### Okuma Metni
____

İslamiyet’in evlilikten mülkiyete hatta kimi ibadetlere kadar çeşitli kurallarını hiç tınmayan, eğer maksat erkeği tahrik etmemek üzere saçının telini bile göstermemek için örtünmekse niye çador, hadi o çok vahim, çarşaf, hadi o da olmaz, anneleri, babaanneleri gibi başörtü örtmedikleri pek meçhul… düzeltiyorum çok malum kadınların, niye ille de çok sosyetik bir yöntemle ve hatta yüzlerini gözlerini de otuz ton boyaya bulayıp türban denilen hadiseye büründükleri, hatta türbanın altına yer yer yırtmaçlı etek de giyebildikleri, kıvırtmak dışında adam gibi cevap verilemeyen muhkem bir sorudur.

____

Bir veri kümesinden alınan kayıtlar
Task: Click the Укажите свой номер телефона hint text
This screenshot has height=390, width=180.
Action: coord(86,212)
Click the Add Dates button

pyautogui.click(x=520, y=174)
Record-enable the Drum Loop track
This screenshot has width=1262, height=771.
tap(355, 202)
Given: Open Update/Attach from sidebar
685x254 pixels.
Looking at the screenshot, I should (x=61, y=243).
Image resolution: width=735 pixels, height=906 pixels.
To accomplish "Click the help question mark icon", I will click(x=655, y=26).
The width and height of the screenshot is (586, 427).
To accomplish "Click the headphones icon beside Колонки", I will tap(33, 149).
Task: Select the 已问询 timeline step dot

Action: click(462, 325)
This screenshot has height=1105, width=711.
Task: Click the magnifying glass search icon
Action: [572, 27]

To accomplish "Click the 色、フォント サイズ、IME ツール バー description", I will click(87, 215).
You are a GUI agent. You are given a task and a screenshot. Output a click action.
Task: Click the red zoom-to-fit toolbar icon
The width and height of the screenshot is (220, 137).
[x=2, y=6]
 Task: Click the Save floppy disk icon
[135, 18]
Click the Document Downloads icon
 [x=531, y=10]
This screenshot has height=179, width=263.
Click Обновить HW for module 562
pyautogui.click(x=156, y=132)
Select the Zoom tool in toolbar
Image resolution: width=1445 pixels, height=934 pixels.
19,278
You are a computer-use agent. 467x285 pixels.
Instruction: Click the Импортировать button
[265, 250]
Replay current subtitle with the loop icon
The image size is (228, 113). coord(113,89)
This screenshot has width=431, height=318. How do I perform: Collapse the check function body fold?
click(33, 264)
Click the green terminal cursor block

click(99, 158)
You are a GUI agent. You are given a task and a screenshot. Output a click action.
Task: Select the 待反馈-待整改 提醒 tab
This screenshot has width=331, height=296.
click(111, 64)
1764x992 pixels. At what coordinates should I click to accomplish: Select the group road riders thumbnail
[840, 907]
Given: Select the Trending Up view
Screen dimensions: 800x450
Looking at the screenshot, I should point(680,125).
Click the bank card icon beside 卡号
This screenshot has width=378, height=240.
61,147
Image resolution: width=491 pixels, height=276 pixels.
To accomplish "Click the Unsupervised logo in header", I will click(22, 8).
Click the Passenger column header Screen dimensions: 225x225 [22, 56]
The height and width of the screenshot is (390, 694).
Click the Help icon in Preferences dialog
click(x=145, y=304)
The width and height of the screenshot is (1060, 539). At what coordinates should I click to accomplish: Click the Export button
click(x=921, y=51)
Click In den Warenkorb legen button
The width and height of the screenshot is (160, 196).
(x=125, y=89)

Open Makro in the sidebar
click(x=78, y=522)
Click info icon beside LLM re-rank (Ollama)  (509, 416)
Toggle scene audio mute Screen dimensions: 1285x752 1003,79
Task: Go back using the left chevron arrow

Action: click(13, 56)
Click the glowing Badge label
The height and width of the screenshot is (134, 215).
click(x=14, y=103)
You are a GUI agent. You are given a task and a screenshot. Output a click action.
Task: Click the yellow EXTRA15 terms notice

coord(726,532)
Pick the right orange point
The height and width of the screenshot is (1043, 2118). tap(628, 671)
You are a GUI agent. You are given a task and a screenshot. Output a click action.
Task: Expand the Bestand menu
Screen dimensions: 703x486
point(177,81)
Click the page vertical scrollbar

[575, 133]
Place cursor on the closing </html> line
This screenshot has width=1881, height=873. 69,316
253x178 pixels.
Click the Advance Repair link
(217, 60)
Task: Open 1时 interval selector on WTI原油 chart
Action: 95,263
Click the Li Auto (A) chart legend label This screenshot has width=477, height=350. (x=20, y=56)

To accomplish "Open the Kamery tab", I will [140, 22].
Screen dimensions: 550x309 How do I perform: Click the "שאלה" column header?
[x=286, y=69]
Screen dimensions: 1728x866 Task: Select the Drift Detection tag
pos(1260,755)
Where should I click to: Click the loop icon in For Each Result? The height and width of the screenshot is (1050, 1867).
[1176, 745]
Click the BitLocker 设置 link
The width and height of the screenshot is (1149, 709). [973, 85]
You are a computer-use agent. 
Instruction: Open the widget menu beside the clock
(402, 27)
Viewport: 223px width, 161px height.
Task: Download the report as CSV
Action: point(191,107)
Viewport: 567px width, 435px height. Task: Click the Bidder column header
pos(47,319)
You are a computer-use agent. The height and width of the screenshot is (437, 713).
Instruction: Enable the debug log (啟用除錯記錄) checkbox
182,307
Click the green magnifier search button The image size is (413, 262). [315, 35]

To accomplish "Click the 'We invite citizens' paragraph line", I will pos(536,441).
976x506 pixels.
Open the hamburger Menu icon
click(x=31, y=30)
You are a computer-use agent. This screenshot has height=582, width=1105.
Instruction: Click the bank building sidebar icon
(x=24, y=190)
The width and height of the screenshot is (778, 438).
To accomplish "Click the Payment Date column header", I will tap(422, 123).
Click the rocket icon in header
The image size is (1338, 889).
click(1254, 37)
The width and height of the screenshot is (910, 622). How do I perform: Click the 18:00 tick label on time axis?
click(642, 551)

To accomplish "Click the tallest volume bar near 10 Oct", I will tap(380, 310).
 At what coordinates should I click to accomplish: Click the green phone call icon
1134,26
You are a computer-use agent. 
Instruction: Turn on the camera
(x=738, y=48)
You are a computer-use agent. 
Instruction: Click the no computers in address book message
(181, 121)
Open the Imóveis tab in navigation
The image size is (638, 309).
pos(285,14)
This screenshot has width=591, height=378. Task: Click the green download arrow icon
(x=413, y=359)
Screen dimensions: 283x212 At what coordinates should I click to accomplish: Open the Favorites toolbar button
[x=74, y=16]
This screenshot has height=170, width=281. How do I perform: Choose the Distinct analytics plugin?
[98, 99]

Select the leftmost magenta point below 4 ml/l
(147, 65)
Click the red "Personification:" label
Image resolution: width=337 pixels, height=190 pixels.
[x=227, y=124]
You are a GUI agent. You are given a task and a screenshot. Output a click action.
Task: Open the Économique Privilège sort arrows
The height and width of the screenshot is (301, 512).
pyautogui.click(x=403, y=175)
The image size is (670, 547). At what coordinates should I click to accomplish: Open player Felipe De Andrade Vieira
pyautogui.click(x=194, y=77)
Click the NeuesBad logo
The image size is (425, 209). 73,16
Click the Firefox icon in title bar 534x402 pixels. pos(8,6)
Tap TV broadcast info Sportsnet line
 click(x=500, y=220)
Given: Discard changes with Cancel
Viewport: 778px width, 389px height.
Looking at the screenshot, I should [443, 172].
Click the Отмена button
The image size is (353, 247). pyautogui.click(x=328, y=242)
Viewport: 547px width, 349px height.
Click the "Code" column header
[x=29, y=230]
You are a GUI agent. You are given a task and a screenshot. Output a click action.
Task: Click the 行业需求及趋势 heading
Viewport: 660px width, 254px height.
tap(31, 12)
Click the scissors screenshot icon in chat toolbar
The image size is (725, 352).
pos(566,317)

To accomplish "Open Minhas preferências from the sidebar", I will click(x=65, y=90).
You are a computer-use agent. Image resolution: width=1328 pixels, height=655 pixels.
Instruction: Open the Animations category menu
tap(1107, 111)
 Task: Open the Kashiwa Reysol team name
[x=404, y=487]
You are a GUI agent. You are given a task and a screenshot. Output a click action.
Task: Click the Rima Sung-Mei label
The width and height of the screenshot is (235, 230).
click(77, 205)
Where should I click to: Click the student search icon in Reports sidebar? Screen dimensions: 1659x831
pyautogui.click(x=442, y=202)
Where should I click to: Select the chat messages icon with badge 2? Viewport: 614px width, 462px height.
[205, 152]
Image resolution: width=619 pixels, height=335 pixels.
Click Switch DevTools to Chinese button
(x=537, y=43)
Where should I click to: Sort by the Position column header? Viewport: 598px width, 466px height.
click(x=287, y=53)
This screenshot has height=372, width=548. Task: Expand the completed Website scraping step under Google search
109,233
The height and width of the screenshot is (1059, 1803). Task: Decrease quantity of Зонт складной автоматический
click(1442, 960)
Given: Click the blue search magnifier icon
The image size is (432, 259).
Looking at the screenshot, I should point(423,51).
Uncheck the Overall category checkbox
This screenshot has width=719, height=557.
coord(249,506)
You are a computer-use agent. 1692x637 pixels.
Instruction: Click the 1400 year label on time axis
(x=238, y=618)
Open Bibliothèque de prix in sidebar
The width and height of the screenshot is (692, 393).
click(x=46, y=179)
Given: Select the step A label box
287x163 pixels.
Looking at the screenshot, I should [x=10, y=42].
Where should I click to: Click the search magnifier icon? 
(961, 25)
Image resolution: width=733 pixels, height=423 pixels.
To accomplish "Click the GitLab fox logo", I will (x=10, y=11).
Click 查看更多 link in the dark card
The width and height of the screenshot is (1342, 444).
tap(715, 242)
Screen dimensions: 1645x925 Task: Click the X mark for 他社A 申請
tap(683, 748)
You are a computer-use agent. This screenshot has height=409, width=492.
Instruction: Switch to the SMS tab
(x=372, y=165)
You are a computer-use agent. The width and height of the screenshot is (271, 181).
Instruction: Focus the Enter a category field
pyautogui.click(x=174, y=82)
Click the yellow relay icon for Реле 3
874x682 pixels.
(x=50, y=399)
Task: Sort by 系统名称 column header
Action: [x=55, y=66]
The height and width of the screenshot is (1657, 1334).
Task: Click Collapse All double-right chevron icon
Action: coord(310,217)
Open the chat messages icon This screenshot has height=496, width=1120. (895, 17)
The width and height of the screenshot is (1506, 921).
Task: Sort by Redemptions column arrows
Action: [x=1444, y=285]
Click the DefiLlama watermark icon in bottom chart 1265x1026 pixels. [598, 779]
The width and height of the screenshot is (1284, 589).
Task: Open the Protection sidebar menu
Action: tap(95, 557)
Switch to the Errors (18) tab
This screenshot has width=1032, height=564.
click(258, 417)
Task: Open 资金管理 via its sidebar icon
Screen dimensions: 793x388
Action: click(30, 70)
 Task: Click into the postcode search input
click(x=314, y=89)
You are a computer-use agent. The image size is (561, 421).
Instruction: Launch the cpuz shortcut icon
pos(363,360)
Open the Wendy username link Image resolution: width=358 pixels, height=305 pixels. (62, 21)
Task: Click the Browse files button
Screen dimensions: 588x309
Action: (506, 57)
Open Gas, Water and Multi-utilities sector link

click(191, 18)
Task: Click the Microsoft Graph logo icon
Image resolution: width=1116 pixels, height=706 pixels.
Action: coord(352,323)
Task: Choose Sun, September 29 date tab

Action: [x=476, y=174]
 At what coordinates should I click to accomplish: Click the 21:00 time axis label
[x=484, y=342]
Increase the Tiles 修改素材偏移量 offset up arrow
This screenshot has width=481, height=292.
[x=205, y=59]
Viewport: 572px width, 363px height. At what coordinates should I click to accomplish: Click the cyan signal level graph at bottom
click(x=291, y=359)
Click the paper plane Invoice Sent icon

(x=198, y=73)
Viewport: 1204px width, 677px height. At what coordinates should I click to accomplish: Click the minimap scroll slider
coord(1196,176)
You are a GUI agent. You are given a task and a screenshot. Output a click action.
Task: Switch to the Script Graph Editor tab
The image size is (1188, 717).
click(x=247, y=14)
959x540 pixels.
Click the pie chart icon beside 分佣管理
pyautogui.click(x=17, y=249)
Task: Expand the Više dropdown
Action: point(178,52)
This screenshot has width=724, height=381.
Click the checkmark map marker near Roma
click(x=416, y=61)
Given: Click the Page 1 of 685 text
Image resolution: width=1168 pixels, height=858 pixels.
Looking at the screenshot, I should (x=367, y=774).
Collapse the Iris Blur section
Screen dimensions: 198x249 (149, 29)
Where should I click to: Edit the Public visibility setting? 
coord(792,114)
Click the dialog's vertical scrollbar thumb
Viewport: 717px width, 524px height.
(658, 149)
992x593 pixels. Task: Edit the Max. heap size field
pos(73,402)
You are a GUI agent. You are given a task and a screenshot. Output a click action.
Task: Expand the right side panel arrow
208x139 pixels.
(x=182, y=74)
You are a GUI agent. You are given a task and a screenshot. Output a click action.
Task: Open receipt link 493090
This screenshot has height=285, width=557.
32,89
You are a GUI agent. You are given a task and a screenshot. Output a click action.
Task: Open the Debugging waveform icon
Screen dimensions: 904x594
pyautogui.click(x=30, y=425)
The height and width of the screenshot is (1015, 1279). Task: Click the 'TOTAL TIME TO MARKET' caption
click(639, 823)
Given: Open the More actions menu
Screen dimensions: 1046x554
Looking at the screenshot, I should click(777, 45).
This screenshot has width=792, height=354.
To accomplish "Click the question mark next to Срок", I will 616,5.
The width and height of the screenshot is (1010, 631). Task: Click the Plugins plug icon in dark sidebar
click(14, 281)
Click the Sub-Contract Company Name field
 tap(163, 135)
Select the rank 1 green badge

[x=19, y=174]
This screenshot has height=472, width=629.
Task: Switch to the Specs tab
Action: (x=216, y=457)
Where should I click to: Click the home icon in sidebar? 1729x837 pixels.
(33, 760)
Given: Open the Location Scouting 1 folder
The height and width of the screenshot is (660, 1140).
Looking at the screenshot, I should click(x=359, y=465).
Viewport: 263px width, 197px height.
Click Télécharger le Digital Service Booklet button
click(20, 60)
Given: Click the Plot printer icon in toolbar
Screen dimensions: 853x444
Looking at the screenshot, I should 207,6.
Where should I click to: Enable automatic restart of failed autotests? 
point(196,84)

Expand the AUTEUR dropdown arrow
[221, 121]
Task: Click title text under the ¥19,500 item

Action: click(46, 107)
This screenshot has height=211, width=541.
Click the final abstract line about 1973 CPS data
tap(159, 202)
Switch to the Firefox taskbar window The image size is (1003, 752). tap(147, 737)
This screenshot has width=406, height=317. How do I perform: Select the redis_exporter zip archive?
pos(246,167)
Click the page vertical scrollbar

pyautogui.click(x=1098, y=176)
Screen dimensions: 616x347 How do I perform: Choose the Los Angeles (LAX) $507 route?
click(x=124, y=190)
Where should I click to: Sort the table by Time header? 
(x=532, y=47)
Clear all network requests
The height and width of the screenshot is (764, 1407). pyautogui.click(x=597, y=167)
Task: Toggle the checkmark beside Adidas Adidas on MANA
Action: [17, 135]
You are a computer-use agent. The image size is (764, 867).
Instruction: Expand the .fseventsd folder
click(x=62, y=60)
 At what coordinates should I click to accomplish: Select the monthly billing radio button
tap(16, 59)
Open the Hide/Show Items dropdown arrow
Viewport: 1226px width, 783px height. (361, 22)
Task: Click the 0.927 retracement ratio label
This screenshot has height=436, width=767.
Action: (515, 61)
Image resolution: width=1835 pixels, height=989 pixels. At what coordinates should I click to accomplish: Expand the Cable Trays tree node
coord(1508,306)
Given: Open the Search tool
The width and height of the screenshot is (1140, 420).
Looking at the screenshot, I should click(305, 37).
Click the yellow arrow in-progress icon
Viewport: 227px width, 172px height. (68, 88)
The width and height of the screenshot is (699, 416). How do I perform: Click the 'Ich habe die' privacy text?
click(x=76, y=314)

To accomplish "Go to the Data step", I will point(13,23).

____

Okuma metninde "İslamiyet’in evlilikten mülkiyete" ifadesinden "muhkem bir sorudur." ifadesine kadar olan her şeyi, "çarşaf" yerine "peçe" koyarak yeniden yazın.

### Tam Çözüm
İslamiyet’in evlilikten mülkiyete hatta kimi ibadetlere kadar çeşitli kurallarını hiç tınmayan, eğer maksat erkeği tahrik etmemek üzere saçının telini bile göstermemek için örtünmekse niye çador, hadi o çok vahim, peçe, hadi o da olmaz, anneleri, babaanneleri gibi başörtü örtmedikleri pek meçhul… düzeltiyorum çok malum kadınların, niye ille de çok sosyetik bir yöntemle ve hatta yüzlerini gözlerini de otuz ton boyaya bulayıp türban denilen hadiseye büründükleri, hatta türbanın altına yer yer yırtmaçlı etek de giyebildikleri, kıvırtmak dışında adam gibi cevap verilemeyen muhkem bir sorudur.